● WHAT YOU WILL DO: Reproduce the entries below word for word, leaving out the pictures.

● DATA TO PROCESS:
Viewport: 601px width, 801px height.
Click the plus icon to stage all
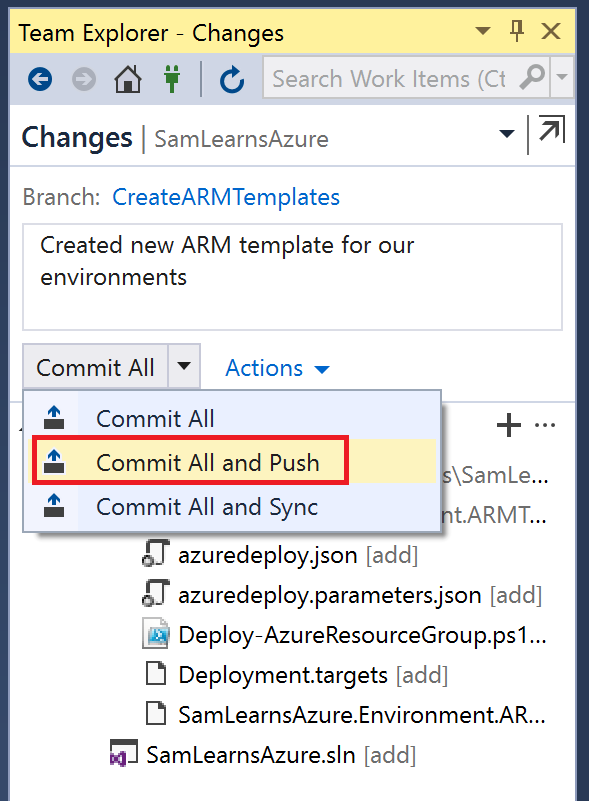click(x=509, y=426)
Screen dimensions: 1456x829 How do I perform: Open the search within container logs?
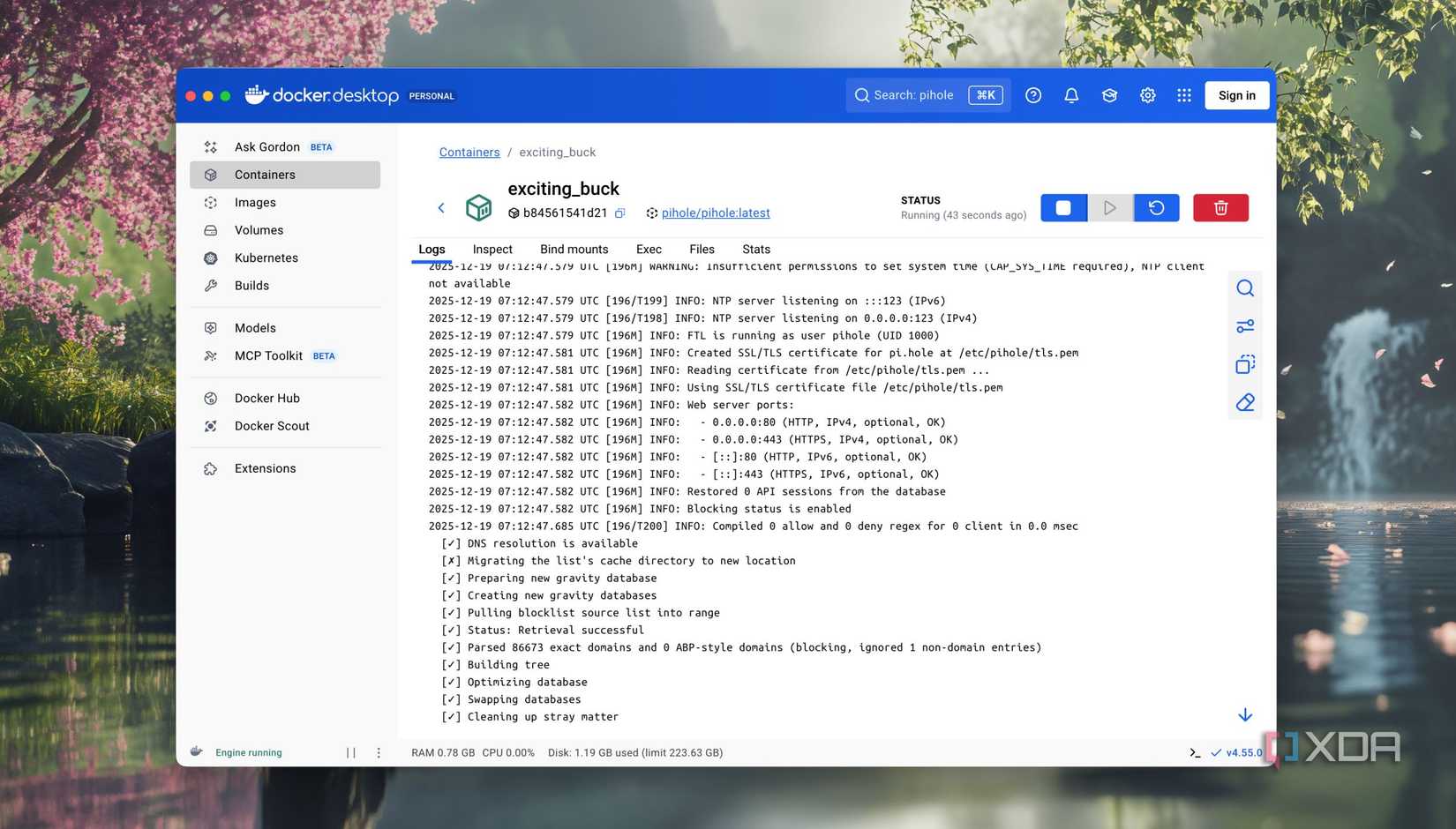pos(1245,288)
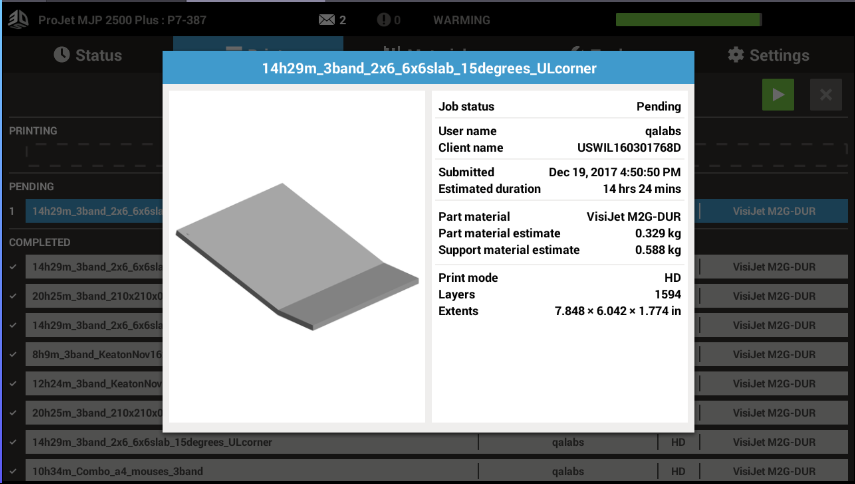Click qalabs user on 15degrees_ULcorner row
The height and width of the screenshot is (484, 855).
coord(567,442)
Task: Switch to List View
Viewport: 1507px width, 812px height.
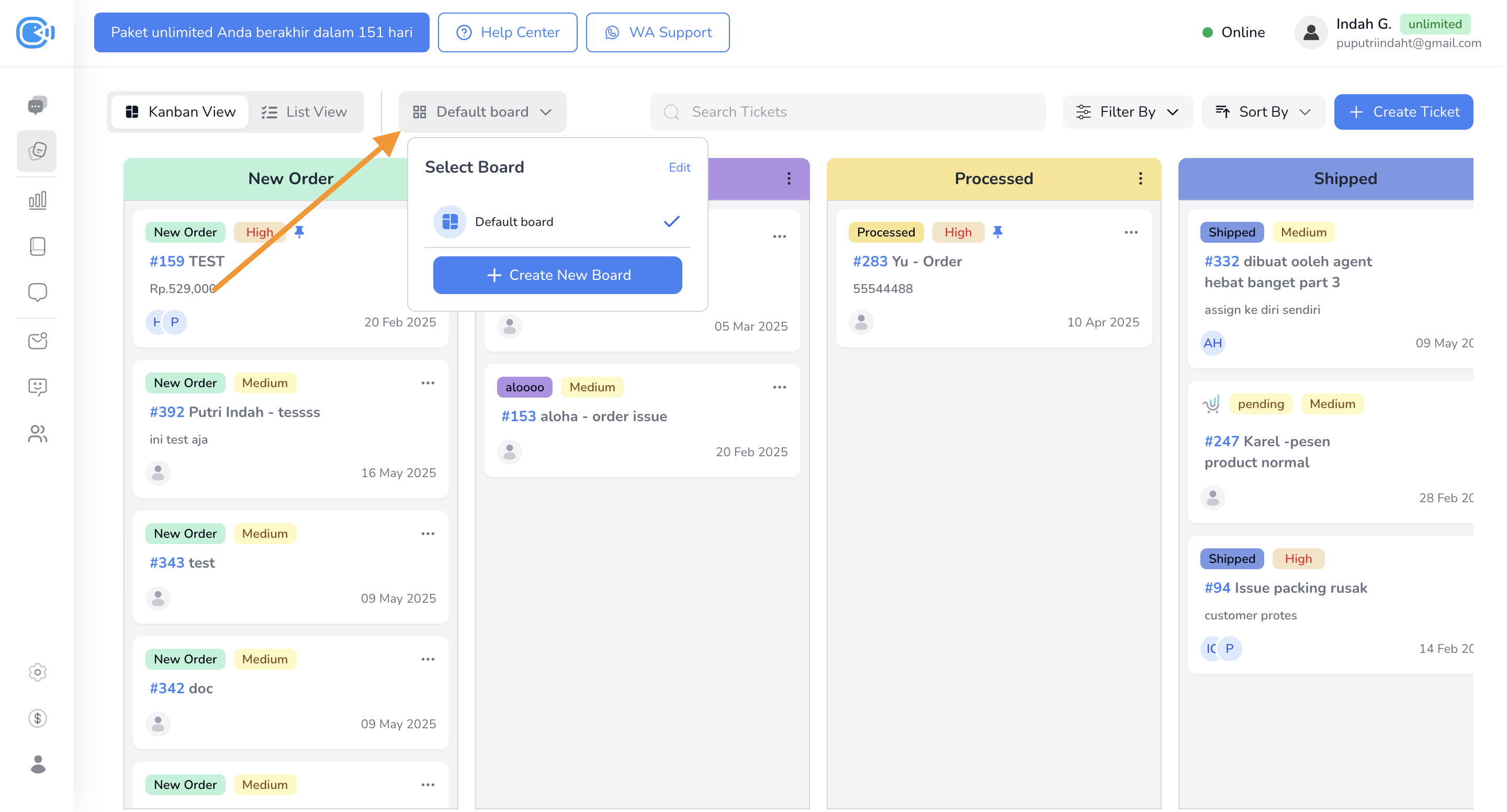Action: [x=303, y=112]
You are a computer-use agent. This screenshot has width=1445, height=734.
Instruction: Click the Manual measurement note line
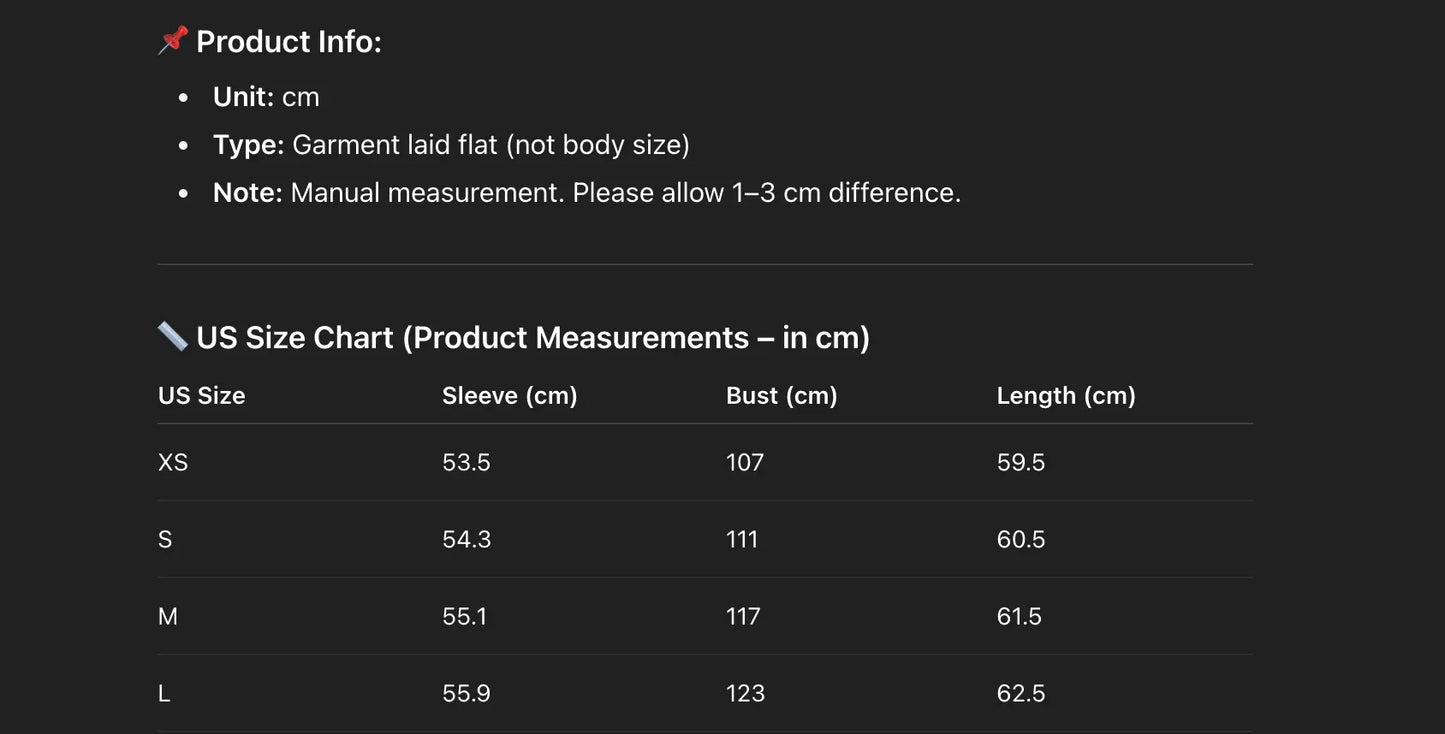click(587, 193)
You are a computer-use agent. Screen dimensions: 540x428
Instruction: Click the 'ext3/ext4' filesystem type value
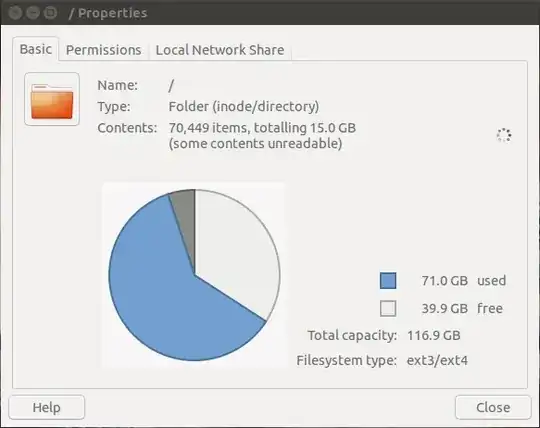pyautogui.click(x=437, y=360)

● RESULT BELOW:
Viewport: 601px width, 801px height.
Click the plus icon to stage all
click(x=509, y=426)
Screen dimensions: 1456x829 How do I perform: Open the search within container logs?
pos(1245,288)
Click qalabs user on 15degrees_ULcorner row
The height and width of the screenshot is (484, 855).
coord(567,442)
Task: Switch to List View
Viewport: 1507px width, 812px height.
Action: [x=303, y=112]
You are a computer-use agent. This screenshot has width=1445, height=734.
Instruction: Click the Manual measurement note line
click(587, 193)
You are a computer-use agent. Screen dimensions: 540x428
Instruction: Click the 'ext3/ext4' filesystem type value
pyautogui.click(x=437, y=360)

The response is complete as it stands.